[RECORDS]
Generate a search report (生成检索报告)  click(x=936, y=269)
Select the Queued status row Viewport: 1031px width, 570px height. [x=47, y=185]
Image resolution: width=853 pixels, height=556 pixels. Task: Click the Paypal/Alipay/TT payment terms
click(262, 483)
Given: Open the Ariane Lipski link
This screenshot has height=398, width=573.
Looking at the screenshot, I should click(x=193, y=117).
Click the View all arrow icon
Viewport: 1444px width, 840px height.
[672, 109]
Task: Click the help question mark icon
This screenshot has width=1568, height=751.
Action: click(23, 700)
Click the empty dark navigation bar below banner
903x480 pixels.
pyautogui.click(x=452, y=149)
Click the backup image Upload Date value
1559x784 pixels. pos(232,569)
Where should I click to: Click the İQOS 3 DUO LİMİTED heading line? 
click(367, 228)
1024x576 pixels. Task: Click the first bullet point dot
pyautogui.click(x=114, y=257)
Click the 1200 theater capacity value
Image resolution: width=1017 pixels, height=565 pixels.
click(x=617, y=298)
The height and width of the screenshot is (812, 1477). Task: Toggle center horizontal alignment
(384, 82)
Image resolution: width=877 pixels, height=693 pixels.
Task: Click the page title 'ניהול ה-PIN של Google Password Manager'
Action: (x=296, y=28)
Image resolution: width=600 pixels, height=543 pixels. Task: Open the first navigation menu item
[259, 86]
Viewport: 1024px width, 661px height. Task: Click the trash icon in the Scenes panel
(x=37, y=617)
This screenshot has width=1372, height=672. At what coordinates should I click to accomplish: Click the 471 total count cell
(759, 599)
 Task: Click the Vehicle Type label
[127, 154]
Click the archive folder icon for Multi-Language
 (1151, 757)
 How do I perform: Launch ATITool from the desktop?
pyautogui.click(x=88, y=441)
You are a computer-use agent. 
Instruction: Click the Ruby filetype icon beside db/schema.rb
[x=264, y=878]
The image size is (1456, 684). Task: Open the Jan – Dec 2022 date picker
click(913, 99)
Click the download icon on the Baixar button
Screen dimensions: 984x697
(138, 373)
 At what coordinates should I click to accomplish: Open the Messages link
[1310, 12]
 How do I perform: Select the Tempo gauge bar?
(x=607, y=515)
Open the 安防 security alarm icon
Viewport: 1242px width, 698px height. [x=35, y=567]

[ASSIGNMENT]
An exact reproduction of all the entries, complete to the last line, is needed.

[REPLY TO THE EXERCISE]
Generate a search report (生成检索报告)  click(x=936, y=269)
Select the Queued status row Viewport: 1031px width, 570px height. [x=47, y=185]
Image resolution: width=853 pixels, height=556 pixels. Task: Click the Paypal/Alipay/TT payment terms
click(262, 483)
Given: Open the Ariane Lipski link
This screenshot has height=398, width=573.
Looking at the screenshot, I should click(x=193, y=117).
Click the View all arrow icon
Viewport: 1444px width, 840px height.
[672, 109]
Task: Click the help question mark icon
This screenshot has width=1568, height=751.
Action: click(23, 700)
Click the empty dark navigation bar below banner
903x480 pixels.
pyautogui.click(x=452, y=149)
Click the backup image Upload Date value
1559x784 pixels. pos(232,569)
Where should I click to: Click the İQOS 3 DUO LİMİTED heading line? 
click(367, 228)
1024x576 pixels. Task: Click the first bullet point dot
pyautogui.click(x=114, y=257)
Click the 1200 theater capacity value
Image resolution: width=1017 pixels, height=565 pixels.
click(x=617, y=298)
The height and width of the screenshot is (812, 1477). Task: Toggle center horizontal alignment
(384, 82)
Image resolution: width=877 pixels, height=693 pixels.
Task: Click the page title 'ניהול ה-PIN של Google Password Manager'
Action: (x=296, y=28)
Image resolution: width=600 pixels, height=543 pixels. Task: Open the first navigation menu item
[259, 86]
Viewport: 1024px width, 661px height. Task: Click the trash icon in the Scenes panel
(x=37, y=617)
This screenshot has width=1372, height=672. At what coordinates should I click to accomplish: Click the 471 total count cell
(759, 599)
 Task: Click the Vehicle Type label
[127, 154]
Click the archive folder icon for Multi-Language
 (1151, 757)
 How do I perform: Launch ATITool from the desktop?
pyautogui.click(x=88, y=441)
You are a computer-use agent. 
Instruction: Click the Ruby filetype icon beside db/schema.rb
[x=264, y=878]
The image size is (1456, 684). Task: Open the Jan – Dec 2022 date picker
click(913, 99)
Click the download icon on the Baixar button
Screen dimensions: 984x697
(138, 373)
 At what coordinates should I click to accomplish: Open the Messages link
[1310, 12]
 How do I perform: Select the Tempo gauge bar?
(x=607, y=515)
Open the 安防 security alarm icon
Viewport: 1242px width, 698px height. [x=35, y=567]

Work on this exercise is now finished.